After a rapid 34% drop on the S&P 500 index earlier this year, stocks have marched right back to near-record highs.

Investors wonder: Was there ever really a bear market?

Veteran market strategist Ed Yardeni doesn’t think so. On Monday, he told CNBC that the Federal Reserve is pushing the stock market into the “mother of all melt-ups.”

He explained: “The Fed has just poured in so much liquidity into the market.”

We see melt-ups when an asset class (stocks, for example) perform far better than expected. Investors cause melt-ups when they pile into stocks because they don’t want to miss out on the gains ahead.

Yardeni even said it “might look like 1999 all over again.”

Here’s what you need to know about 1999: Stock valuations soared. And that triggered the dot-com bubble of the early 2000s. When the bubble burst, the tech-heavy Nasdaq index fell by more than 75% in less than three years.

You can see the massive crash in the chart below:

bear market 2000 dot-com crash

Yardeni argues that stocks are too attractive now. That’s because the Fed has bought at least $428 million worth of corporate bonds as of last week:

“(It’s created) a tremendous pressure to balance out of bonds and into stocks.”

The veteran strategist doesn’t think the recent sell-off was a bear market.

And Banyan Hill Publishing’s Jeff Yastine is right there with him.

“We saw an extreme sell-off,” said Yastine, Editor of Total Wealth Insider. “It was technically a bear market that lasted for a handful of weeks.”

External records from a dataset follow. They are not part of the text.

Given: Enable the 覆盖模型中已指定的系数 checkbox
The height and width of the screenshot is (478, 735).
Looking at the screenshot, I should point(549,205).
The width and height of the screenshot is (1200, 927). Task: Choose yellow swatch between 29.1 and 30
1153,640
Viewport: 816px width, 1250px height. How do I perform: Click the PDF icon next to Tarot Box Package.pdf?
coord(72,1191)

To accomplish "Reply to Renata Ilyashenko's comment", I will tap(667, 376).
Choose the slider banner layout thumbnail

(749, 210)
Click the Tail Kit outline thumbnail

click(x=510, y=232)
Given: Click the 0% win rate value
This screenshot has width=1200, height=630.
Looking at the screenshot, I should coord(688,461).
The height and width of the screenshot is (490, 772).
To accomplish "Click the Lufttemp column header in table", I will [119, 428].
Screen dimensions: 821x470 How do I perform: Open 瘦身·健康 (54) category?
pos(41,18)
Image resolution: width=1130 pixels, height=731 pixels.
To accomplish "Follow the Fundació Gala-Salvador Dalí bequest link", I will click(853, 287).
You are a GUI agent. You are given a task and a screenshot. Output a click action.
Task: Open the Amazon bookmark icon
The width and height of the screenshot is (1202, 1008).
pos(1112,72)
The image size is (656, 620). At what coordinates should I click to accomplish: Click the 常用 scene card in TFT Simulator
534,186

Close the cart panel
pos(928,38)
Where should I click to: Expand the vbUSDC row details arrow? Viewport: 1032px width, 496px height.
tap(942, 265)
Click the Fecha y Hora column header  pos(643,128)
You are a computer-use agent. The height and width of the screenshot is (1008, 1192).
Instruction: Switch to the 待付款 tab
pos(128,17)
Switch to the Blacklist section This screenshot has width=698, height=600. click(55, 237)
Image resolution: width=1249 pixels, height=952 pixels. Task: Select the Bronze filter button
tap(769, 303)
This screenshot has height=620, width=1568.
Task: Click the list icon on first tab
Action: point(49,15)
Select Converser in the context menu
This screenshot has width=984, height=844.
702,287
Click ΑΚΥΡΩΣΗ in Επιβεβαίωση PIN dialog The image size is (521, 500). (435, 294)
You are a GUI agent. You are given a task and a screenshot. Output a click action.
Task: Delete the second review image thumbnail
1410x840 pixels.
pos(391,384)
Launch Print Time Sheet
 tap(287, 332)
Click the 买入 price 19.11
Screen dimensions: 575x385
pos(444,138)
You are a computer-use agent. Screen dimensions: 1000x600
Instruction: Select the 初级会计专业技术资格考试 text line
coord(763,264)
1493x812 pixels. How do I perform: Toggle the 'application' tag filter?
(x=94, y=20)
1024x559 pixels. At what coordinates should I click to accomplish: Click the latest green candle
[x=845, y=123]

But then the Fed stepped in and broke the bear-market mold.

“The usual rules about bear markets, which help reset investors’ expectations to a lower, more sustainable pace, were never given a chance to work,” Yastine said.

And he thinks the Fed’s money printing has created a market environment that ignores factors like the coronavirus pandemic.

“Corporate profits have been sliced off,” Yastine said. “Yet all the same stocks that were hot before COVID-19 are considered even more valuable to own now — even with the coronavirus surging for a second time in so many communities.”

Yastine points out that the melt-up is great for investors in the short term: “Anyone invested in stocks gets richer by the week.”

But profits for these companies need to keep pace with the stocks. Otherwise, investors are in for a nasty surprise.

“We don’t know when that reckoning will come,” Yastine said. “It could start next week, next month or next year. But when stock valuations reach penultimate extremes like now, it’s only a matter of time before there’s a reversion to the mean.”

And Yastine warns that’ll take the form of a sell-off, a true bear market — or both.

Prepare for the True Bear Market Now

Don’t let this fear of another bear market keep you out of the markets. There are still plenty of opportunities to invest.

“Potentially, we’re in the eighth or ninth inning of the bull-market ballgame,” Yastine said. “So if you’re going to buy stocks, be smart about it, and focus on positions that are heavily undervalued and out of favor.”

Yastine shared an investment that has weathered the storm in the past:

“A good example is Warren Buffett’s company Berkshire Hathaway. It’s still trading 20% below its pre-virus highs. The last time Berkshire stock traded this cheaply — relative to the profits its subsidiary companies like Geico earn — was just before the dot-com bubble popped in March 2000. Berkshire’s stock went on to rise 70% over the next 12 months. The Nasdaq’s value dropped by 60% in the same length of time.”

The sell-off earlier this year may have been a bear market blip. Proceed with caution so the next one doesn’t catch you by surprise. And consider buying shares of Berkshire Hathaway (NYSE: BRK) in the meantime.